AI Agents will need to identify and align with the user’s existing beliefs.
Culture and Background
All of us are born into a culture, a culture that shapes our minds and hearts from the time we are born. It is deep within us, and we express it in our perceptions, values, beliefs, and stories. AI Agents need to understand the cultural perspective of the user how it impacts their identity.
Language
Language translations often dupe us into thinking that meaning is easily transferable between languages and that, ultimately, languages are trivial. In reality, some things can only be said in their native tongue and require a cultural background to be understood. Additionally, each language has its own ‘rhythm’ and ‘personality’ that is embodied in the speakers. Many of these things just get lost in translation.
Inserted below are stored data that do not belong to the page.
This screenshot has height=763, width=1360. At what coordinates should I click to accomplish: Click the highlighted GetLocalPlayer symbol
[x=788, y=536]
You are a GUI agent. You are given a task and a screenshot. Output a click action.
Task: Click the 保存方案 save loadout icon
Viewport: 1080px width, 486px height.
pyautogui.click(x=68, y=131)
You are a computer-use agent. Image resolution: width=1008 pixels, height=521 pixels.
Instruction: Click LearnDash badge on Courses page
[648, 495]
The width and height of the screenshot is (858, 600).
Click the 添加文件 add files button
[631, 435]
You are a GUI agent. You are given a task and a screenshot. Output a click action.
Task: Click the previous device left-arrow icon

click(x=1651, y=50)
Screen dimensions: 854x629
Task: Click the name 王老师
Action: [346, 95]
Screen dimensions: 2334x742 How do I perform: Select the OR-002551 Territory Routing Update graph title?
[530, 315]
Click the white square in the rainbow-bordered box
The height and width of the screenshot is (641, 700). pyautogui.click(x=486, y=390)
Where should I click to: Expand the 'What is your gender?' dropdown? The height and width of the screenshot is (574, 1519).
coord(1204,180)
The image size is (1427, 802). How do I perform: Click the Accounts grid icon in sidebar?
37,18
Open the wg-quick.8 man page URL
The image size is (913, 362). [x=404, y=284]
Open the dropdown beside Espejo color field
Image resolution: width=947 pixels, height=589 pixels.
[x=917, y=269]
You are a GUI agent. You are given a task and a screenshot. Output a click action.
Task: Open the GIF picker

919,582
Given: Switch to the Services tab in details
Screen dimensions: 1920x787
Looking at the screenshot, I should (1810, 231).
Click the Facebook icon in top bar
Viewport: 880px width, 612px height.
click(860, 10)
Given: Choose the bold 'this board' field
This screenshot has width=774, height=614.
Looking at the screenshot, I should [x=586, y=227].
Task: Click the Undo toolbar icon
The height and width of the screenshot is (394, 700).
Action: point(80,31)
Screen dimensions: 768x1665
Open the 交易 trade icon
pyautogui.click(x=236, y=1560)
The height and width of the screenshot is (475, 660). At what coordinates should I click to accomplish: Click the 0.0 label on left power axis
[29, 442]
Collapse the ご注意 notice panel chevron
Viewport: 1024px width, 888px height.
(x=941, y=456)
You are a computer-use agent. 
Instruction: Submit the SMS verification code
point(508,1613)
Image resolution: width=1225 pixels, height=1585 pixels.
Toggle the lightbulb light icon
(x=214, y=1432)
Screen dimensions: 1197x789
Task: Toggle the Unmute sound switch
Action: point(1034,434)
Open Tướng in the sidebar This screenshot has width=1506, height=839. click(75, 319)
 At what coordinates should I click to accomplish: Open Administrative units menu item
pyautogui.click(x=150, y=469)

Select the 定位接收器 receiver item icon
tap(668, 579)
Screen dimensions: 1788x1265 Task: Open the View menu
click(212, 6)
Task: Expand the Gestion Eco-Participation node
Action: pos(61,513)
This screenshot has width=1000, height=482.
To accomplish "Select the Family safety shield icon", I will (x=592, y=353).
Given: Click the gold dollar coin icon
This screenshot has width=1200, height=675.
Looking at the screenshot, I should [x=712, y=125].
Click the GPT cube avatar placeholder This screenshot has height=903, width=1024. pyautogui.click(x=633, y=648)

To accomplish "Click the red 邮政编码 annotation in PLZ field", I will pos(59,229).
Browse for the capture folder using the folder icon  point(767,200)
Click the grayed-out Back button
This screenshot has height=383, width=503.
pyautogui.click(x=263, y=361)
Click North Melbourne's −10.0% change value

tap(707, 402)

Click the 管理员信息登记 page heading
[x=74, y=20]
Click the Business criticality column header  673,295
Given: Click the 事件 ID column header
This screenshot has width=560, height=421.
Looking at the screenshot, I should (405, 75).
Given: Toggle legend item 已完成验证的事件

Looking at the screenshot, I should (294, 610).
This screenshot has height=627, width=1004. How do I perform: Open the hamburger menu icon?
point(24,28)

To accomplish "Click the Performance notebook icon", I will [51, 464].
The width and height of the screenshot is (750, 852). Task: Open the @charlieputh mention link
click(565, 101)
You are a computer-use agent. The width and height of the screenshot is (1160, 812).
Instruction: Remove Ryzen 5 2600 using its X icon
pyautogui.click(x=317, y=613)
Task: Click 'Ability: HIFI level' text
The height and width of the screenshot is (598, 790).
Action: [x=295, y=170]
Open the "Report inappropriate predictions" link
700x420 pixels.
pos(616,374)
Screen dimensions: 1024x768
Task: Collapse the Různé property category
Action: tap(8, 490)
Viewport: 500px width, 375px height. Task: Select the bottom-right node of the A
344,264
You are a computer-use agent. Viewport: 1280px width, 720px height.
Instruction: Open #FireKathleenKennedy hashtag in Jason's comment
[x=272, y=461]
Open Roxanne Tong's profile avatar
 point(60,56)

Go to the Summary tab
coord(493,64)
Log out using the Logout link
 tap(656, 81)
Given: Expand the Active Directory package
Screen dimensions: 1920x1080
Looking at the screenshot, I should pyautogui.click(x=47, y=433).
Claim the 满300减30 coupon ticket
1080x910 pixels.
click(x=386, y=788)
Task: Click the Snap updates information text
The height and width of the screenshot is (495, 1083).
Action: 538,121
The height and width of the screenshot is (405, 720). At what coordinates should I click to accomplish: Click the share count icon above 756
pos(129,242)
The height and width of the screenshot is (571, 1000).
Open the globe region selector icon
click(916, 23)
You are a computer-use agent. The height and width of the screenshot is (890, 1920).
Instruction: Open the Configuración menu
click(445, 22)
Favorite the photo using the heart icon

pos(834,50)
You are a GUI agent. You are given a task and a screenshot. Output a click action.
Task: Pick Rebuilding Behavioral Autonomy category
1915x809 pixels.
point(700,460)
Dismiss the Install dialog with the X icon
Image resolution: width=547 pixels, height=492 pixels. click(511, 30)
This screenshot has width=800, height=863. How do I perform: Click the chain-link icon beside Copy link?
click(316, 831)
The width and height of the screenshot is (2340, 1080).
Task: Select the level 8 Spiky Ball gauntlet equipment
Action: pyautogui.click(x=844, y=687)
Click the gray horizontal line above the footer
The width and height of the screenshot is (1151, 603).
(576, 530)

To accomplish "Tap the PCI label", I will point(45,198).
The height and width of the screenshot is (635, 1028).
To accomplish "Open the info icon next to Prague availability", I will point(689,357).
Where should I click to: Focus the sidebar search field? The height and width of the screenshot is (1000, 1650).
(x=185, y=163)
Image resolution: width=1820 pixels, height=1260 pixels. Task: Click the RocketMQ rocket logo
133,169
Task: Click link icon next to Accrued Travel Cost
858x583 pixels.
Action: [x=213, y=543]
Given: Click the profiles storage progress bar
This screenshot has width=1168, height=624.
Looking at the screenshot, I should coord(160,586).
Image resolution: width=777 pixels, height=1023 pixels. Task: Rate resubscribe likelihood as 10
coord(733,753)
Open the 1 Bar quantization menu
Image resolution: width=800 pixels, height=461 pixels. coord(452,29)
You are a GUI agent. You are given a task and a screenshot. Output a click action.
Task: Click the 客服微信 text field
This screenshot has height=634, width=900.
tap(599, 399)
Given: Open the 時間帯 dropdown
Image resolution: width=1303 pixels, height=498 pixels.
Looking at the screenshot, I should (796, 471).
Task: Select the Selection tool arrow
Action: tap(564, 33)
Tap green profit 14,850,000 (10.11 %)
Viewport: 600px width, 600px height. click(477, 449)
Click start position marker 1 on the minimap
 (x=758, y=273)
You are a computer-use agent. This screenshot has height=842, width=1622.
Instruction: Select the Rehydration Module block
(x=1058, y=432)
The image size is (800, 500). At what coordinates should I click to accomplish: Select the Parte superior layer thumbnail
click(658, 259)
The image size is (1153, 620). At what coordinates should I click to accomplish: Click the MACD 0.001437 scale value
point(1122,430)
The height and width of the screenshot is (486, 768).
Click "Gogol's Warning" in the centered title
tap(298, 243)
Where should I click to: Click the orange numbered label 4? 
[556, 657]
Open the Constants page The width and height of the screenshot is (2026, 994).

How a user uses language is very informative and can give the AI insights into their personality, values, culture, and background. Also, this means that different types of AI agents will be built for different languages.
Personal History
Over time, users will tell AI Agents their life’s story. The AI Agents will learn and get an inside peek into the user’s self-concept.
Contextual Situation
As users and AI Agents chat on an ongoing basis, the AI’s will begin tracking the context and situation. This will give the AI Agents a baseline of what the user is like which will allow the AI to notice differences from the baseline state. For example, when the user gets angry.
User’s State
The state is very important because it is part of our perception that filters information. We have all experienced this. When we are frustrated, a small amount of bad news might tip us over the edge into anger. Knowing a person’s state is extremely important during a conversation; it gives you insight into what to talk about and what not to talk about!
Inner Narative
What and how we think is actually quite predictable. We believe that our thoughts are ours, but in fact, we aren’t the first or only people to have ever thought them.
The odds are that many others have had similar thoughts and feelings in similar situations.
This is obvious, but it’s important to remember.
If you know a person’s personality traits, how they perceive the world, what they believe, how they have behaved in the past, and how they talk, and you know their current state and situation, you would be able to answer basic questions about their inner narrative.
In this way, AI Agents will one day soon have insights into what we are thinking.
Project X
It is undeniable that we are heading into areas where many of us won’t feel comfortable. Just the idea that an AI can know more about us, our motivations, and how to manipulate our decisions is unsettling.
This is why it is important that we use these technologies in a way that has the user’s best interests at heart.
An AI whose primary purpose is to help the user discover and define a mission in life that extends beyond their selfish impulses, and that is fundamentally life affirming.
An AI that helps the user live out their mission and achieve their goals, and to do so in a very clear, reflective, and honest manner.
We need to collectively build and experiment with the best versions of this technology so that people have an option available to them that can turn their dreams into a reality instead of a nightmare.